Continua lo sviluppo delle catene nella Penisola. Il paese stenta tuttavia a trovare il posto che meriterebbe nel contesto degli investimenti alberghieri europei

Continua lo sviluppo delle catene nella Penisola. Il paese stenta tuttavia a trovare il posto che meriterebbe

Di Massimiliano Sarti, 8 Marzo 2018

Cresce l’appeal dell’Italia tra operatori e investitori, mentre la penetrazione di brand e catene nella Penisola aumenta a un ritmo lento ma apparentemente inesorabile. Il peso del mercato tricolore sul totale delle transazioni alberghiere europee rimane però abbastanza marginale, così come appare sempre più difficile elaborare previsioni attendibili sull’andamento futuro della domanda di ospitalità. È questo il senso profondo di quanto si è detto in occasione della presentazione del report «Hotels & Chains in Italy 2018», organizzata recentemente a Milano dal Met Bocconi
L’ormai tradizionale studio elaborato da Horwath Htl in collaborazione con Confindustria Alberghi (Aica) e Cassa Depositi e Prestiti racconta infatti che, tra il 2013 e l’inizio del 2018, il numero di hotel di catena in Italia è cresciuto del 13,8%, passando dai 1.308 alberghi di cinque anni fa, pari al 3,9% del totale nazionale, a quota 1.488 (4,5%). Nello stesso periodo la quantità di camere “brandizzate” è salita del 14,1%: da 143.968 stanze (il 13,2% dell’offerta tricolore complessiva) a 164.196 (15%). A livello di performance, ha raccontato il presidente Aica Giorgio Palmucci citando fonti Eurostat, «nei primi dieci mesi del 2017 gli arrivi internazionali sono aumentati del 4,7% rispetto allo stesso periodo dell’anno precedente. Ma si consolida pure il ruolo del turismo nel contesto dell’economia tricolore: appena nel 2011, il settore dei viaggi e dell’ospitalità contribuiva infatti per l’8,6% alla formazione del prodotto interno lordo nazionale e al 9,7% del totale occupati. Nel 2027, secondo il World Travel & Tourism Council, esso rappresenterà ben l’11.9% del pil, impiegando al contempo il 14,5% dei lavoratori italiani. Nei prossimi dieci anni, inoltre, la voce esportazioni del turismo crescerà dagli attuali 37,2 miliardi di euro a 47,2 miliardi».
Al momento, racconta quindi il report, gli hotel raccolgono il 76,2% degli arrivi e il 65,6% dei pernottamenti totali registrati nelle strutture ricettive tricolore. Dopo la lunga crisi innescata dal crack Lehman Brothers a fine 2007, il settore dell’ospitalità ha intrapreso la via della ripresa solo nel 2014, quando il numero di ospiti è salito dell’1,9% rispetto al 2013 e i pernottamenti dello 0,1%. Un rilancio consolidatosi negli anni successivi soprattutto grazie all’incremento della domanda internazionale, che ha gradualmente sostituito quella domestica, tanto da rappresentare oggi circa la metà del mercato alberghiero italiano. E a conferma di ciò ci sono ancora una volta i dati Eurostat, stando ai quali il nostro paese è attualmente la seconda destinazione europea per numero di arrivi internazionali dopo la Spagna.
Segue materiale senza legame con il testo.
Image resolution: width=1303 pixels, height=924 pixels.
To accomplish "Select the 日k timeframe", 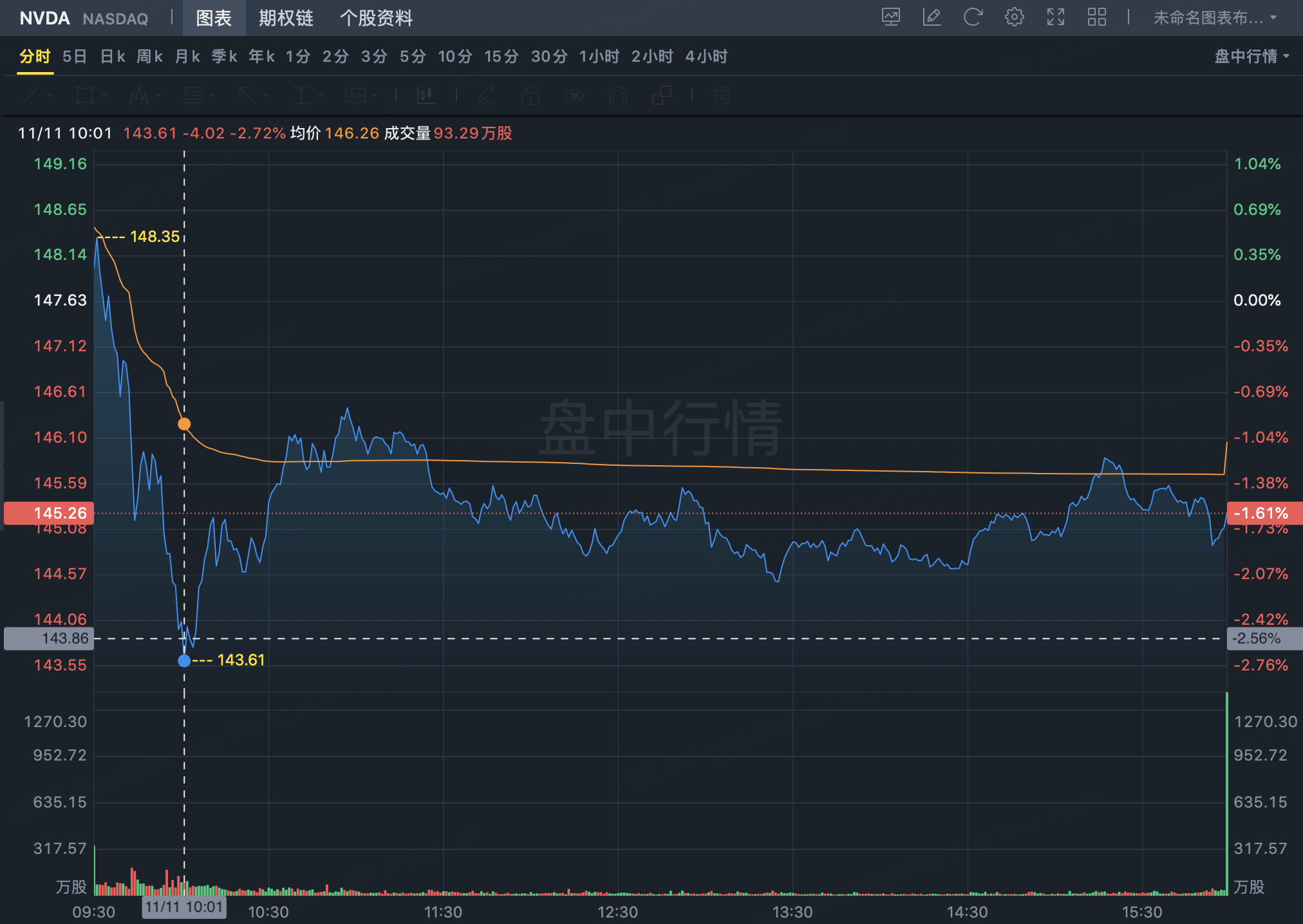I will point(113,57).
La matematica non è sempre una scienza precisa

Il problema, come accennato, sta nel fatto che cifre tanto positive non paiono tradursi in coerenti attività di investimento e sviluppo. O almeno è estremamente difficile dimostrarlo. È vero infatti che una recente ricerca Ey ha definito il 2017 un anno record per le transazioni alberghiere nazionali, le quali avrebbero raggiunto la soglia degli 1,6 miliardi di euro, dagli 1,48 miliardi registrati nel 2016. Ma un altro studio, citato dal senior partner & managing director di Horwath Htl, Zoran Bacic, racconta una storia alquanto diversa: i dati di Real Capital Analytics ridimensionano decisamente le performance dell’anno appena passato, quando il valore degli investimenti alberghieri totali nella Penisola si sarebbe addirittura fermato sotto i 600 milioni di euro, rappresentando appena il 2,6% del totale europeo. Solo nel 2016, la stessa società di analisi aveva invece registrato in Italia transazioni per 1,2 miliardi di euro (6,3% del dato complessivo riferito al Vecchio continente). Al di là però dei valori assoluti, e del fatto che la matematica in determinati contesti non è poi una scienza così precisa, tali cifre sottolineano soprattutto una certa marginalità del nostro mercato rispetto al resto dell’Europa. Un’evidenza che mal si sposa con le potenzialità della destinazione Italia, ma che sarebbe confermata anche dai numeri recentemente elaborati da Jll: stando alle cifre pubblicate sul Sole 24 Ore, le transazioni alberghiere nel nostro paese sarebbero infatti rimaste l’anno scorso sotto il miliardo di euro (nel 2016 avevano invece raggiunto gli 1,2 miliardi), rappresentando appena il 5% del totale europeo.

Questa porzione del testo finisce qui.